Sottopagava lo chef con il visto 457, multa da $100 mila

Hanno sponsorizzato uno chef, lo hanno sottopagato per anni e sono stato pizzicati dal Fair Work. Ora dovranno pagare una multa da 100 mila dollari. E’ successo in Tasmania, precisamente a Launceston, dove i proprietari di un take away cinesi, David e Priscilla Lam, come riportato sul sito dell’emittente australiana ABC, quattro anni fa hanno sponsorizzato uno chef, con un visto 457. Il cuoco lavorava un minimo di 60 ore a settimana, ma la coppia lo ha convinto a firmare le carte che ne dichiaravano solo 38. “Per l’immigrazione è meglio così”, dicevano I proprietari del locale. E così in quattro anni hanno risparmiato 86 mila dollari alle spalle del proprio dipendente.
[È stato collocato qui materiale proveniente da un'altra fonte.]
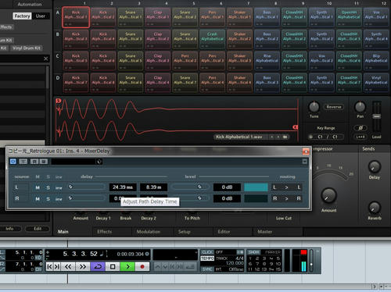Toggle the Reverse button for sample

point(334,107)
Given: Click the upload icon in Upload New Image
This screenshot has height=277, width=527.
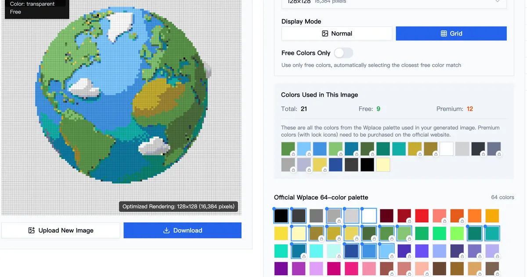Looking at the screenshot, I should click(x=31, y=230).
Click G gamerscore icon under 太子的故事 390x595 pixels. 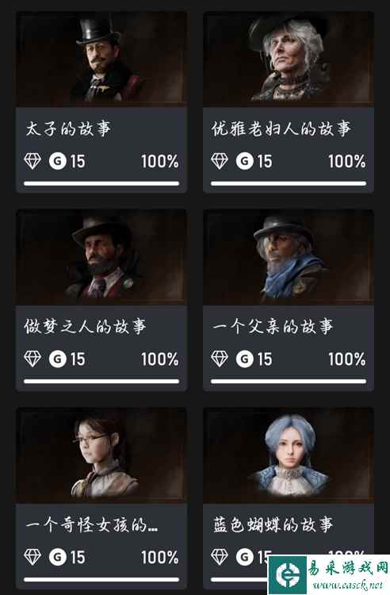click(58, 161)

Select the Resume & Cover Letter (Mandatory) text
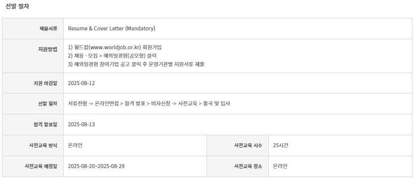[x=111, y=28]
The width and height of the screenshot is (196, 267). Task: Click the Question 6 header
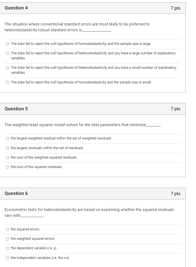pyautogui.click(x=16, y=194)
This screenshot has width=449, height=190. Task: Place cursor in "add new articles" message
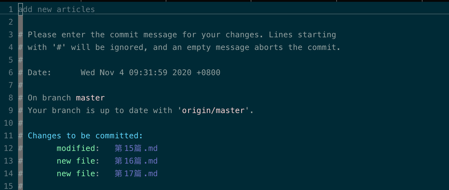[57, 9]

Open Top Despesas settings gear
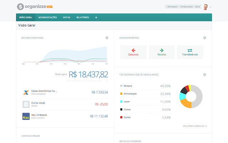point(204,75)
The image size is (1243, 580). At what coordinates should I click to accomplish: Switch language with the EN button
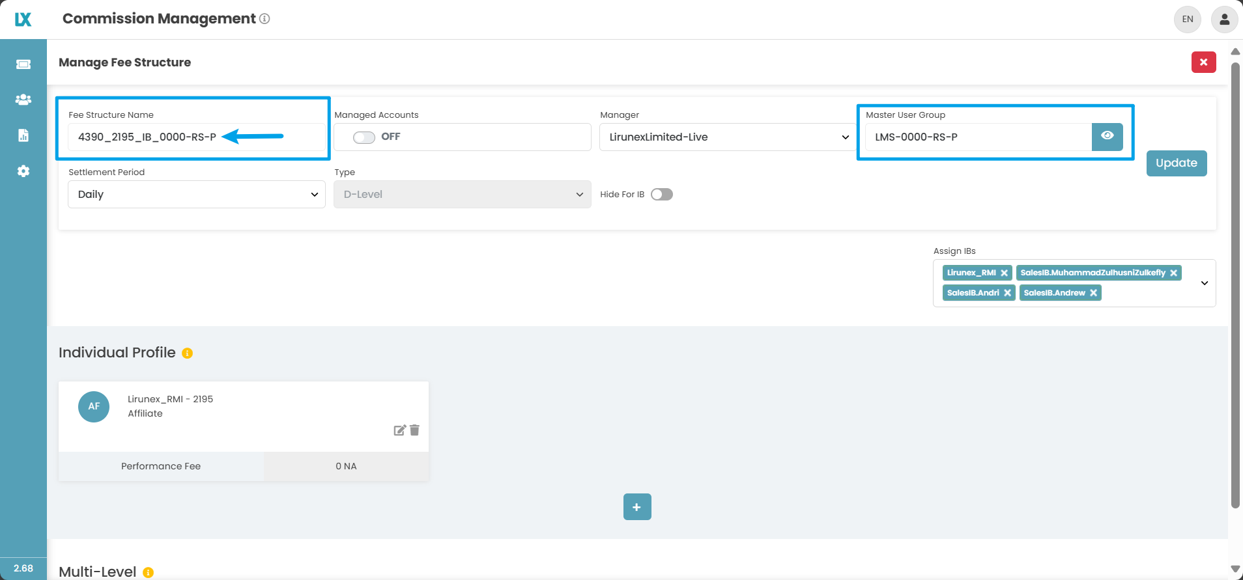click(1188, 20)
“Mi hanno messo alle strette: ero in una posizione ricattabile – ha spiegato lo chef – perché la mia permanenza in Australia dipendeva esclusivamente da loro. Così ho accettato anche di essere sottopagato pur di rimanere”. Dopo anni di abusi non ce l’ha fatta e lo ha denunciato al Fair Work. La Corte Federale ha indagato sul caso e ha scoperto che I documenti erano stati falsificati. Così ha dato una multa da 100 mila dollari al ristorante e lo ha obbligato a risarcire lo chef, restituendogli gli 86 mila dollari che gli mancavano dalla busta paga.
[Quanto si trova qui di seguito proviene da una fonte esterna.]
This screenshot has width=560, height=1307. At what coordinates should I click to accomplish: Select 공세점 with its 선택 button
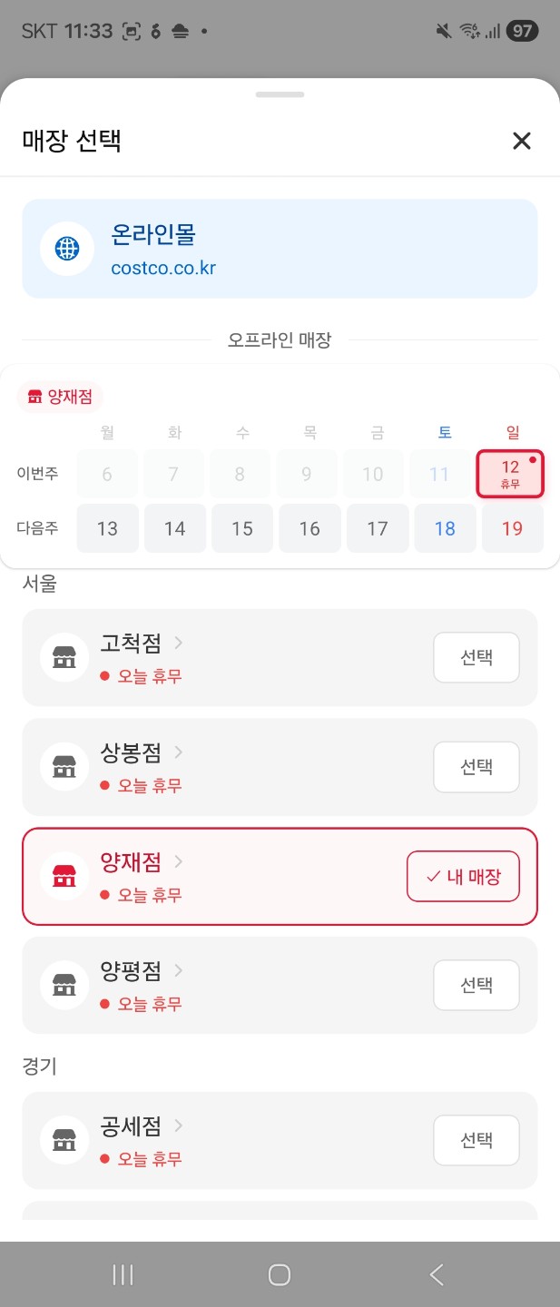pyautogui.click(x=476, y=1140)
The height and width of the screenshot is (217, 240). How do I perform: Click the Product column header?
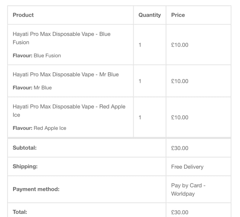(23, 15)
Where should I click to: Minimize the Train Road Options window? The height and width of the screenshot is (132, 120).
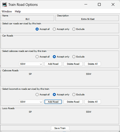86,4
“Il messaggio deve essere chiaro – ha detto il direttore del Fair Work Craig Bildstien– questa attività ha palesemente raggirato un lavoratore straniero, derubandolo di 86 mila dollari e la punizione deve essere esemplare. E’ fondamentale costruire una cultura di legalità sul lavoro e far capire a chi vuole fare il furbo che il prezzo da pagare è molto alto. Questo ristorante sarò costretto a vendere un sacco di noodles prima di poter pagare la multa da 100 mila dollari e il mancato salario all’ex dipendente”.